Supplied information:

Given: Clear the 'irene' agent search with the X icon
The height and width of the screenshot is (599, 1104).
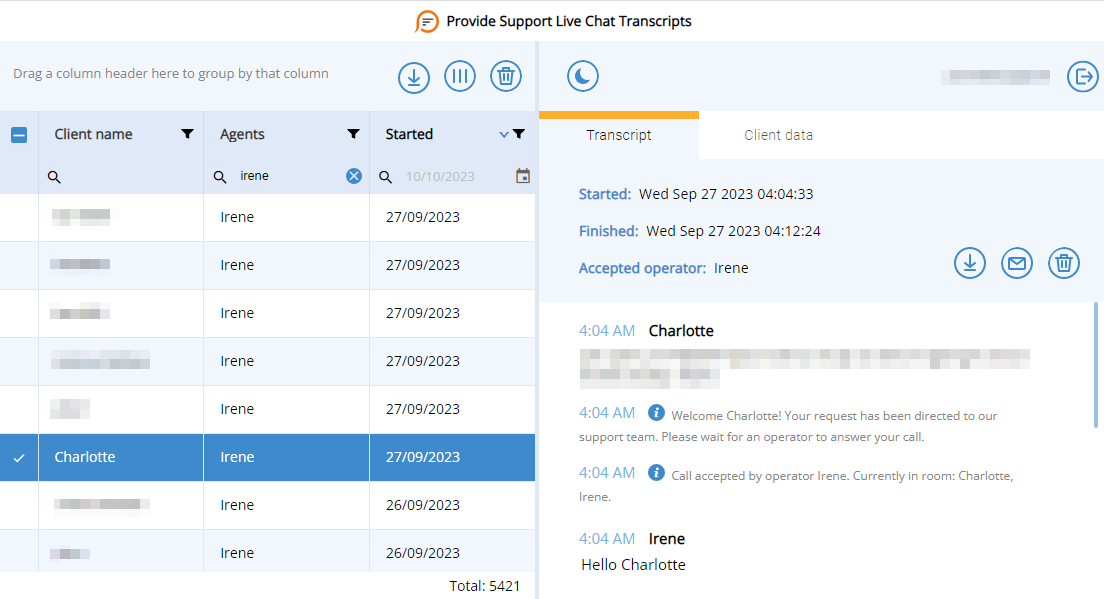Looking at the screenshot, I should click(x=354, y=175).

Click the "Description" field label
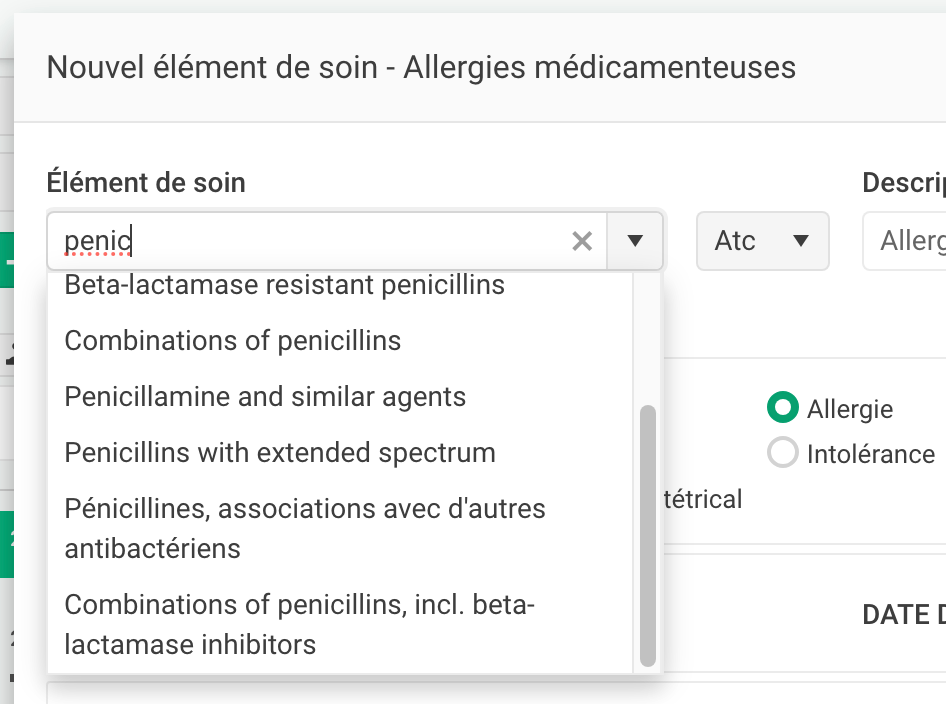click(x=903, y=183)
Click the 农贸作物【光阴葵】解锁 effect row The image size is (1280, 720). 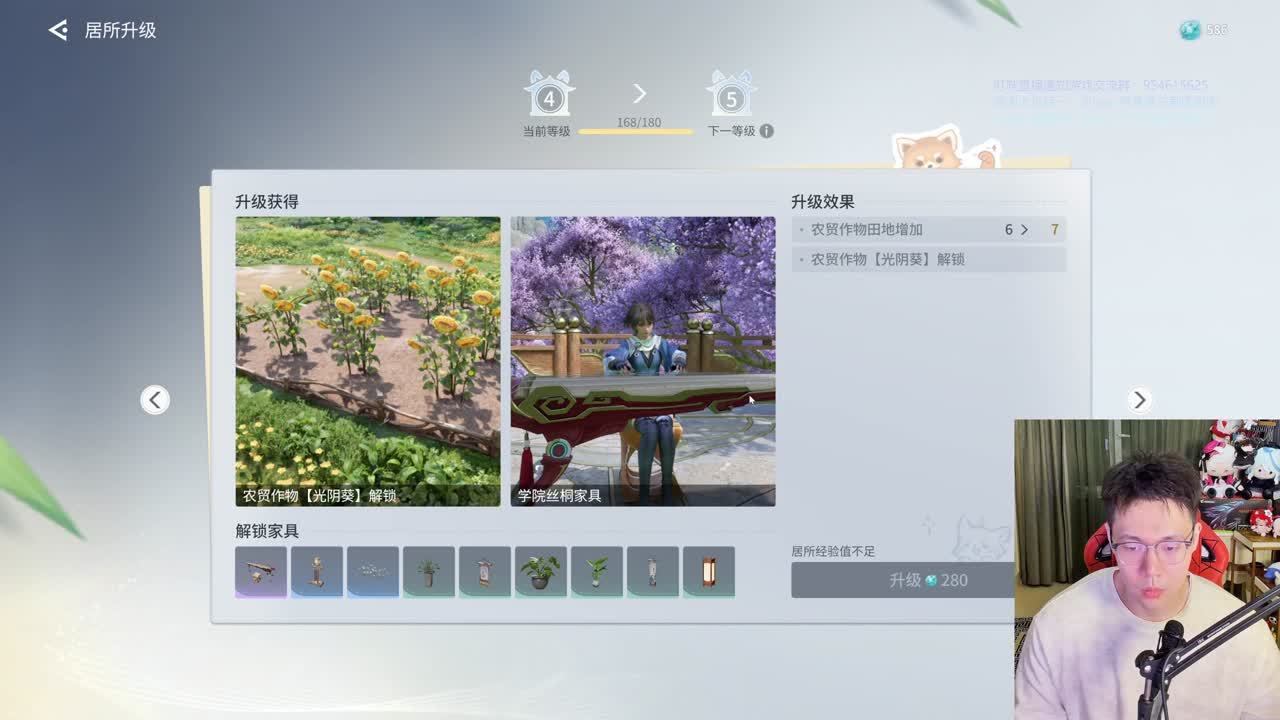click(x=928, y=259)

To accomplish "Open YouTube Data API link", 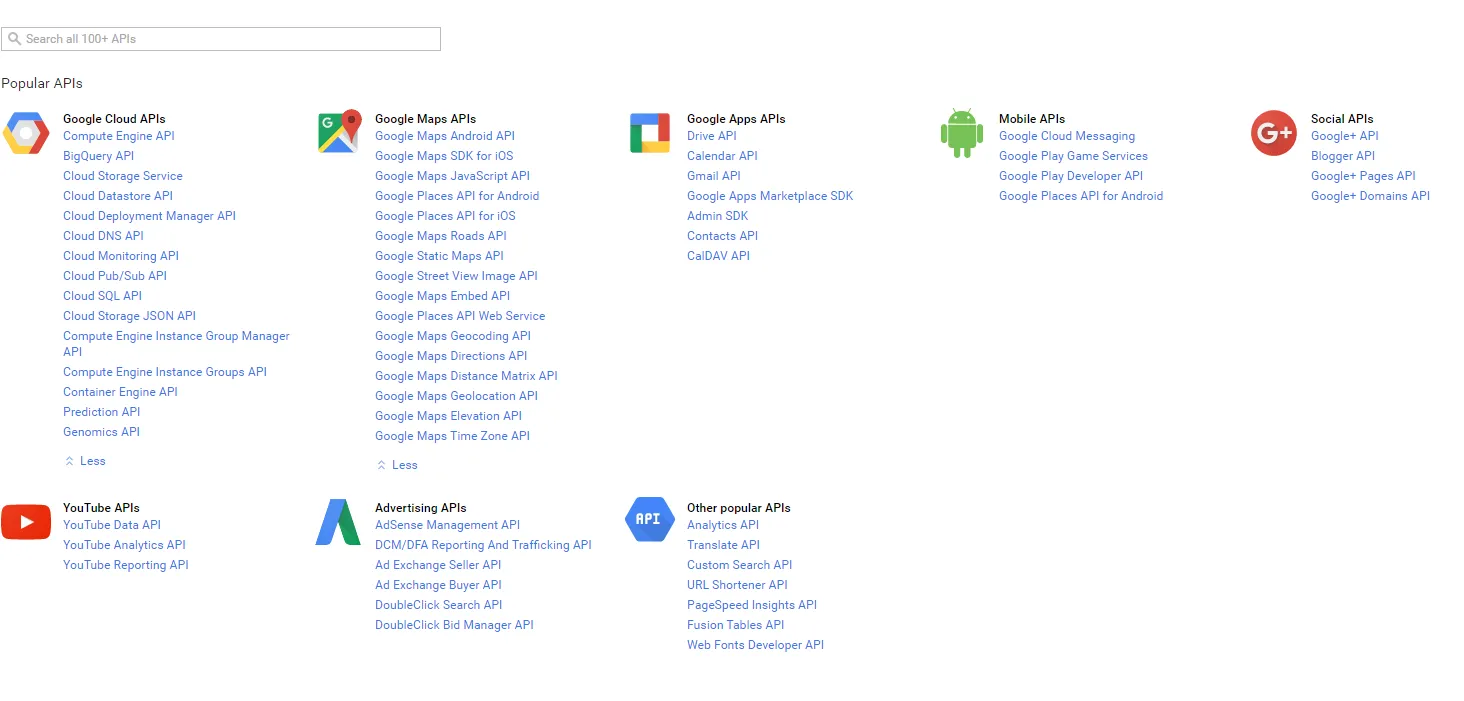I will [x=111, y=525].

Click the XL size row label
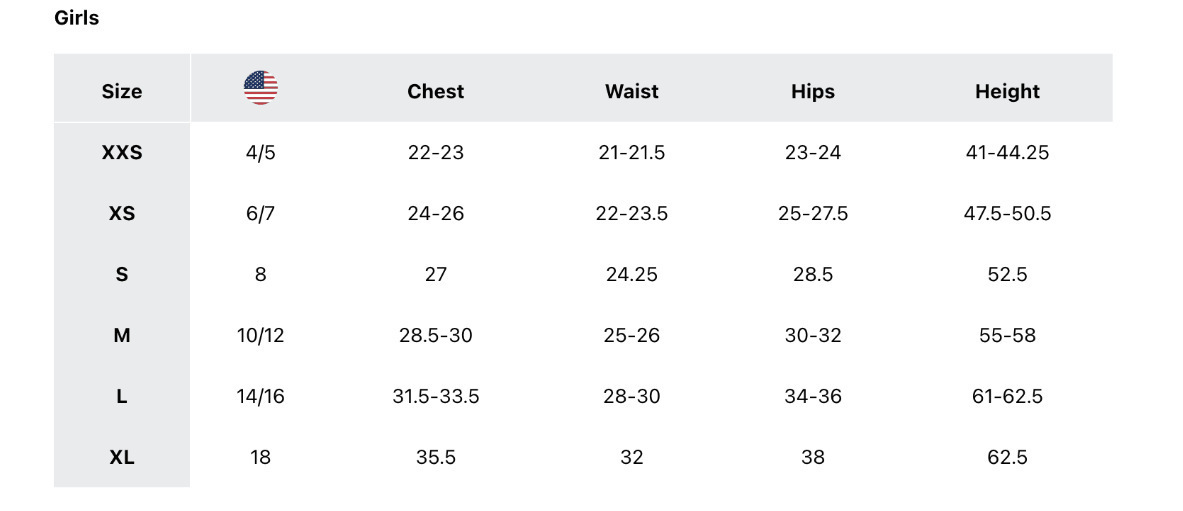pos(122,457)
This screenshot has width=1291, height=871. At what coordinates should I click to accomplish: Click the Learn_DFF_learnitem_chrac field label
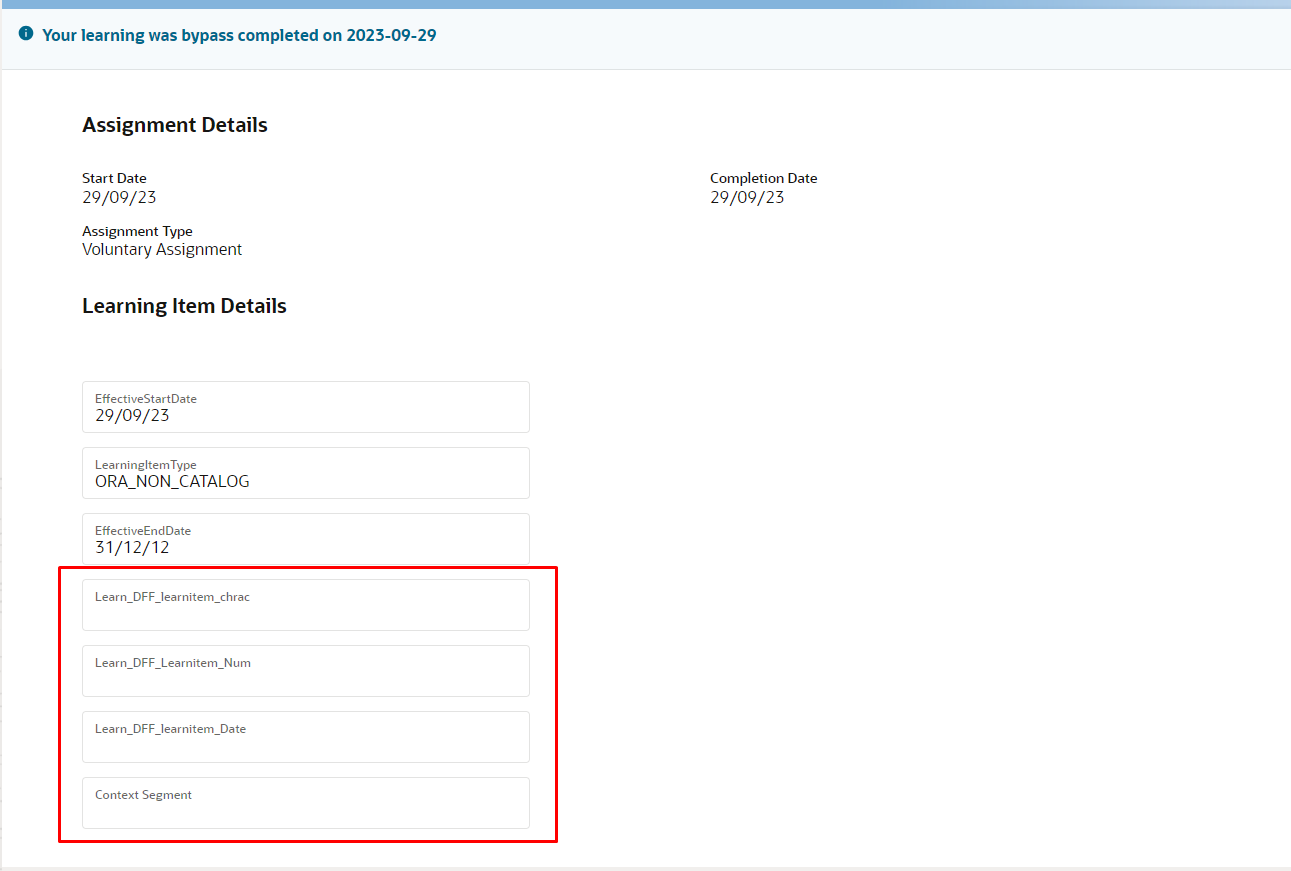click(172, 596)
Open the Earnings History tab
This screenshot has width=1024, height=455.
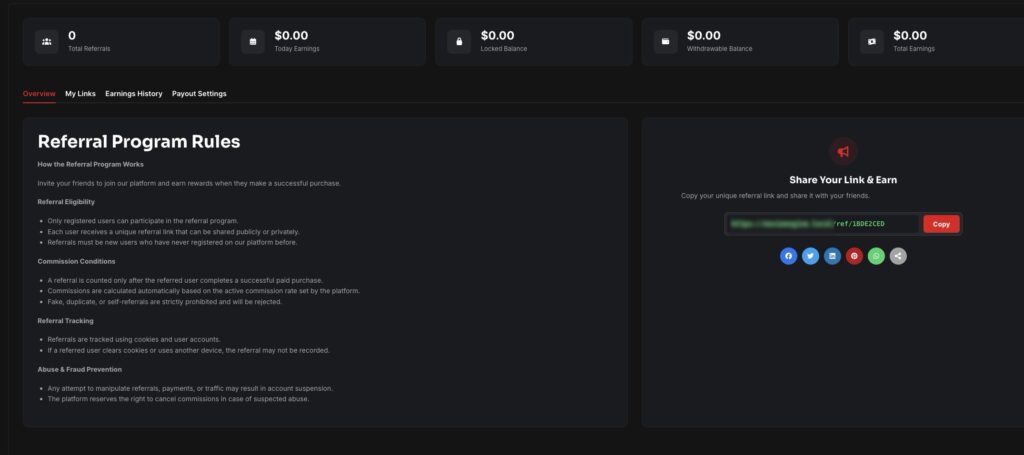[x=133, y=94]
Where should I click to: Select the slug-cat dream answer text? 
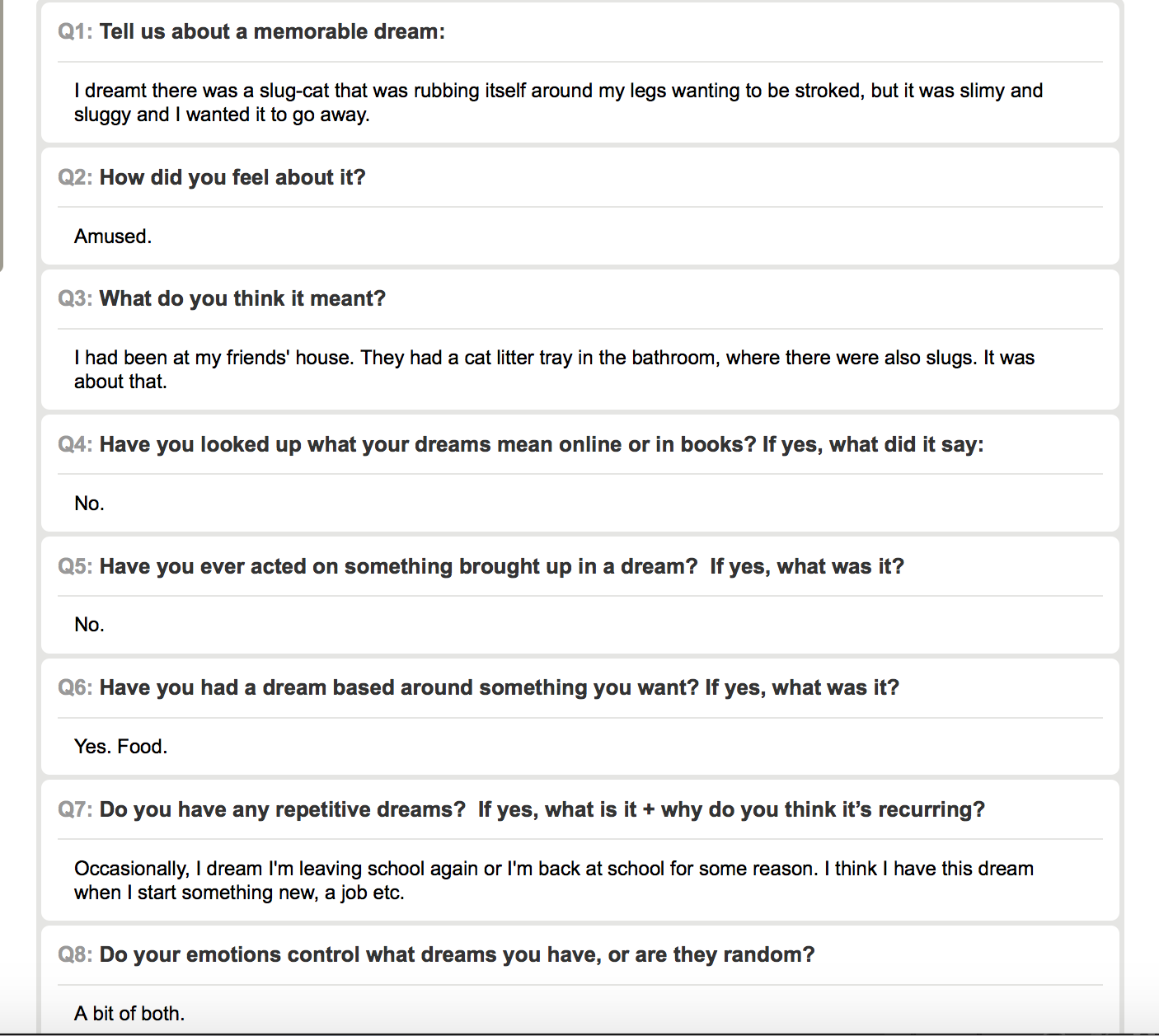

Brief: Line by line, reproduce exactly the lines from the one containing "Open the Earnings History tab" through the final line of the material, both included, leaving every picture out.

Written solution:
Open the Earnings History tab
This screenshot has width=1024, height=455.
[x=133, y=94]
Where should I click to: Select the slug-cat dream answer text? 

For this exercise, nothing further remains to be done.